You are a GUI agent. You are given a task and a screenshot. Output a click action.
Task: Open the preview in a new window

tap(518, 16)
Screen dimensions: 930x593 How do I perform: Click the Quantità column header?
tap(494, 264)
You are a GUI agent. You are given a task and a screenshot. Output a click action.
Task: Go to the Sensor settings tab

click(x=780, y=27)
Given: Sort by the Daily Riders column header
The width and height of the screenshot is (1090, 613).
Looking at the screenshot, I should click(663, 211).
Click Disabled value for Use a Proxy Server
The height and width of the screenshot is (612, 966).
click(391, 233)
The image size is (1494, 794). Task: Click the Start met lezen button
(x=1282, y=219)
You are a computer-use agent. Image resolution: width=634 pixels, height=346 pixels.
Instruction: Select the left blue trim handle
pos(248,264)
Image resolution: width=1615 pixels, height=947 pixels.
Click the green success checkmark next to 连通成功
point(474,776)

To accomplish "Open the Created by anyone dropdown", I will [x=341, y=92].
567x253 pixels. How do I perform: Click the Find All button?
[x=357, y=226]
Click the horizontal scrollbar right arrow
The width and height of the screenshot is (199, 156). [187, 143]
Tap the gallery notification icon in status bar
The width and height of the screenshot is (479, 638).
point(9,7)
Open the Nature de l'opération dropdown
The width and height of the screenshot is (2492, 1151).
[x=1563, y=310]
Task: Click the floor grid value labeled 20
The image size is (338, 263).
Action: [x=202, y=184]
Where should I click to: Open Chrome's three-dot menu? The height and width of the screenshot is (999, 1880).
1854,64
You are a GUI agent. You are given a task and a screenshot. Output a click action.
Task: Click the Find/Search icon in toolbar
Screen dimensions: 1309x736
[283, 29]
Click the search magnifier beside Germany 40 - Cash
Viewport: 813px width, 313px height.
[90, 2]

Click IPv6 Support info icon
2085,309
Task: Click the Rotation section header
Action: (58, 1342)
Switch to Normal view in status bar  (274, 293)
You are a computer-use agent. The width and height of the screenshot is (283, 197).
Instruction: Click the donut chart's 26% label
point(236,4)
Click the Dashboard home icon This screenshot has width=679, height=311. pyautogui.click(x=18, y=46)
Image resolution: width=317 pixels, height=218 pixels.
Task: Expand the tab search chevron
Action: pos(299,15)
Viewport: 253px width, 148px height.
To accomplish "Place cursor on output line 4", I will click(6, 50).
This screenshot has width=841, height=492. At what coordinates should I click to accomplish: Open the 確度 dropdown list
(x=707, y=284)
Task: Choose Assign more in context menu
● ● ● ● ● ● ●
Reproduce every entry above, replacing "GUI agent" with "desktop agent" and leaving all other text as it is.

You are a desktop agent. You are given a task and a screenshot. Output a click action.
Task: Open the preview in a new window

tap(518, 16)
Screen dimensions: 930x593 How do I perform: Click the Quantità column header?
tap(494, 264)
You are a desktop agent. You are given a task and a screenshot. Output a click action.
Task: Go to the Sensor settings tab

click(x=780, y=27)
Given: Sort by the Daily Riders column header
The width and height of the screenshot is (1090, 613).
Looking at the screenshot, I should click(663, 211).
Click Disabled value for Use a Proxy Server
The height and width of the screenshot is (612, 966).
click(391, 233)
The image size is (1494, 794). Task: Click the Start met lezen button
(x=1282, y=219)
You are a computer-use agent. Image resolution: width=634 pixels, height=346 pixels.
Instruction: Select the left blue trim handle
pos(248,264)
Image resolution: width=1615 pixels, height=947 pixels.
Click the green success checkmark next to 连通成功
point(474,776)

To accomplish "Open the Created by anyone dropdown", I will [x=341, y=92].
567x253 pixels. How do I perform: Click the Find All button?
[x=357, y=226]
Click the horizontal scrollbar right arrow
The width and height of the screenshot is (199, 156). [187, 143]
Tap the gallery notification icon in status bar
The width and height of the screenshot is (479, 638).
point(9,7)
Open the Nature de l'opération dropdown
The width and height of the screenshot is (2492, 1151).
[x=1563, y=310]
Task: Click the floor grid value labeled 20
The image size is (338, 263).
Action: [x=202, y=184]
Where should I click to: Open Chrome's three-dot menu? The height and width of the screenshot is (999, 1880).
1854,64
You are a desktop agent. You are given a task and a screenshot. Output a click action.
Task: Click the Find/Search icon in toolbar
Screen dimensions: 1309x736
[283, 29]
Click the search magnifier beside Germany 40 - Cash
Viewport: 813px width, 313px height.
[90, 2]

Click IPv6 Support info icon
2085,309
Task: Click the Rotation section header
Action: (58, 1342)
Switch to Normal view in status bar  (274, 293)
You are a computer-use agent. The width and height of the screenshot is (283, 197).
Instruction: Click the donut chart's 26% label
point(236,4)
Click the Dashboard home icon This screenshot has width=679, height=311. pyautogui.click(x=18, y=46)
Image resolution: width=317 pixels, height=218 pixels.
Task: Expand the tab search chevron
Action: pos(299,15)
Viewport: 253px width, 148px height.
To accomplish "Place cursor on output line 4", I will click(6, 50).
This screenshot has width=841, height=492. At what coordinates should I click to accomplish: Open the 確度 dropdown list
(x=707, y=284)
Task: Choose Assign more in context menu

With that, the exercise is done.